[[ Excerpt to read, beginning ]]

Annie Jacobsen
It was in a show called Hunters that I first heard about Operation Paperclip. Even before WW 2 ended, and though there were common organisations among Allies, the race was on between the would-be victors to get Nazi science and tech to their own countries. This expanded to the Nazis who were working on such projects. Originally called Operation Overcast, the then rechristened Operation Paperclip was the US version, which ran between 1945 and 1959, and as a part of which more than 1600 German scientists, engineers, and technicians were taken from Nazi Germany to the U.S. and more often than not, given government employment. The American Dream!
The ‘excuse’ at first was the objective to beat Japan, and end the war. That later morphed into the threat of the Cold War and beating the Communists. Annie Jacobsen does a fantastic job of piecing together the historical contexts before and during the operation, the various organisations and people involved on both sides, their mindset and justifications, the crusaders who fought against it – including well-known people like Einstein and Eleanor Roosevelt as well as the scientist community and journalists, and getting into little-known details that lend a lot of texture to the narrative. It is to be noted that this meant sifting through actual facts, propaganda released by the US government and the former Nazis to create the aura of how brilliant German scientists would make Americans’ lives better, misreporting by media (sometimes deliberate, sometimes not), all this while many of the files were deemed classified, and everything had happened decades ago.

[[ Excerpt to read, end ]]
[[ Data supplied, beginning ]]

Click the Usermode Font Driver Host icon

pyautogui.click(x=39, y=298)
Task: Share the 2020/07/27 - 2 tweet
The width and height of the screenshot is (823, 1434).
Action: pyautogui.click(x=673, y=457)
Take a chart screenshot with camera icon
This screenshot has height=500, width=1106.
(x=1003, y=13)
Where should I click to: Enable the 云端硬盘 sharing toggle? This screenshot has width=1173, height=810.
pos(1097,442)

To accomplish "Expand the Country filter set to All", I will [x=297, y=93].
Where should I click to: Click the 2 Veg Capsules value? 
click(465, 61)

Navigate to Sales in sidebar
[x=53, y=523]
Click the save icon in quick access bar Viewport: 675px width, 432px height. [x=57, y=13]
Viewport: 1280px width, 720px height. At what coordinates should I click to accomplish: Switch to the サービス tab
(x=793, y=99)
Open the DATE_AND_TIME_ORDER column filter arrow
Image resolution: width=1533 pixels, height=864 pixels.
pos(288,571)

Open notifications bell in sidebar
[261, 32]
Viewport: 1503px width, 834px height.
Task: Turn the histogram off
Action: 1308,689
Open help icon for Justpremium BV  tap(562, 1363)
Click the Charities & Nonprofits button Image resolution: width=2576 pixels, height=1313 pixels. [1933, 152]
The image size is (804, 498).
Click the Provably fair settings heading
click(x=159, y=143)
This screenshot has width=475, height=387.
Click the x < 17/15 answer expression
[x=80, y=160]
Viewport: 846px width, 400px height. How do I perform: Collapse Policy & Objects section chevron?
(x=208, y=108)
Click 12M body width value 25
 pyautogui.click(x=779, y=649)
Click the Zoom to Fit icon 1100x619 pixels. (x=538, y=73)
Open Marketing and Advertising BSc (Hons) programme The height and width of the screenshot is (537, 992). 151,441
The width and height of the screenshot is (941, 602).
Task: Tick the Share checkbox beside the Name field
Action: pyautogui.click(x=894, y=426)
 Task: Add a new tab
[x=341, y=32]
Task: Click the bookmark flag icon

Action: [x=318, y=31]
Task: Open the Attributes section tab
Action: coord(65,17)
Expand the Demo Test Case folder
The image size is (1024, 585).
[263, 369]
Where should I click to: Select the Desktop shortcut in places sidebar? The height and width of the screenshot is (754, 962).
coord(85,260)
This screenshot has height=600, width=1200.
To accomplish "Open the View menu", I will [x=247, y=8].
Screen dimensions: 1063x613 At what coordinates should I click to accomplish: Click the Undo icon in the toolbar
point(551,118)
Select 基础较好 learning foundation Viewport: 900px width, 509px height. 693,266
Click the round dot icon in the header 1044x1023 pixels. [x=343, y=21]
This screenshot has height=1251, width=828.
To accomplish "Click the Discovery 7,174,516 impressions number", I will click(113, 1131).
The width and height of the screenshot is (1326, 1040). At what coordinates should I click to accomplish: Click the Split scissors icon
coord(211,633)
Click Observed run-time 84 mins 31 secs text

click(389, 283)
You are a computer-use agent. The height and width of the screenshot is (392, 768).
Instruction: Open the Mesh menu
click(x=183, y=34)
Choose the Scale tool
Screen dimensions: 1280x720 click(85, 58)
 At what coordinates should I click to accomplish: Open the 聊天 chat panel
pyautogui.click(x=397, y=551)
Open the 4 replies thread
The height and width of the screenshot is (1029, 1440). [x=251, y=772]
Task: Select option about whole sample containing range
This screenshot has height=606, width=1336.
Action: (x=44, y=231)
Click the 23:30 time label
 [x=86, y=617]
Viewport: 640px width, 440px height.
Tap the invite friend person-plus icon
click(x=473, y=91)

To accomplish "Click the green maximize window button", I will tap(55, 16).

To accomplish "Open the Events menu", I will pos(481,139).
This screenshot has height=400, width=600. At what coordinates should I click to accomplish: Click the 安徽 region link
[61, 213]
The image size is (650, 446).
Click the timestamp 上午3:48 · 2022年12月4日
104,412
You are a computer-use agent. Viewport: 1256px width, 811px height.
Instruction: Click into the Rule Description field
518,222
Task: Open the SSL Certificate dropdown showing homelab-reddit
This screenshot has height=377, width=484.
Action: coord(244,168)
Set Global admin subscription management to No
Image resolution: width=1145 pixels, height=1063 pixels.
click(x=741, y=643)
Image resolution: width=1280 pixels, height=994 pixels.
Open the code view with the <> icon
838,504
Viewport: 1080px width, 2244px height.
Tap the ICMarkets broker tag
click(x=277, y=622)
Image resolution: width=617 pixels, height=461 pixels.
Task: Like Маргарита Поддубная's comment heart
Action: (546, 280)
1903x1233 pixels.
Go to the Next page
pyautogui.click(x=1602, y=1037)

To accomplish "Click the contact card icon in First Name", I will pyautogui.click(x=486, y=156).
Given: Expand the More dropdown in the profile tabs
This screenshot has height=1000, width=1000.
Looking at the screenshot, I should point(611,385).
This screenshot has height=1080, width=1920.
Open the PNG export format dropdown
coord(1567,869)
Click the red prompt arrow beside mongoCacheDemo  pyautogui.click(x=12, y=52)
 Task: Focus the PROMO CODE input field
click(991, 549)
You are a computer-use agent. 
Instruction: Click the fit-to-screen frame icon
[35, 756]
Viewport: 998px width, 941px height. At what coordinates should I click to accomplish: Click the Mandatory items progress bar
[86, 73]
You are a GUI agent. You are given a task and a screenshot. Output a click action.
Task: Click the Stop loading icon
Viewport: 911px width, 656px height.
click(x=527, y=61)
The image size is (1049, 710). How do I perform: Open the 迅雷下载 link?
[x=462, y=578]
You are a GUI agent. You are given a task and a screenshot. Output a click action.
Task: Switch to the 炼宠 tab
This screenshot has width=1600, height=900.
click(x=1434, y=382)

[[ Data supplied, end ]]

_Tasks for this exercise_:
1. How would you render this sentence from the Operation Paperclip review in Spanish: "The ‘excuse’ at first was the objective to beat Japan, and end the war."?
2. Write the next part of the Operation Paperclip review, picking up after its final sentence.
The entries have nothing to do with the Operation Paperclip review.

_Results in order_:
1. La ‘excusa’ al principio era el objetivo de vencer a Japón y terminar la guerra.

2.
The moral dilemma, even for someone objectively looking at it, is just fascinating. One one hand, there are several advances in space research and exploration, medicine, chemistry and so on that did get a boost thanks to the German scientists. But on the flip side, this meant more than condoning their inhuman actions during the war. In fact, many of these people were celebrated, and some even became celebrities.
Early in the book, Annie writes about the sign over the Buchenwald concentration camp gate – Jedem das Seine, which means ‘to each what he deserves”. It is difficult to see it as generically true once you read the book, and about people like Wernher von Braun, General Dornberger, and Otto Ambros who didn’t really pay for their sins, and collateral damage like Frank Olson, who officially worked with the CIA but who was also the victim of a covert dosage of LSD by his own colleagues, which resulted in his suicide in a few days because of mental imbalance! ‘Science at any price’.
Operation Paperclip is a supremely well-written book, important through the lens of history as well as morality, and I’d highly recommend a read.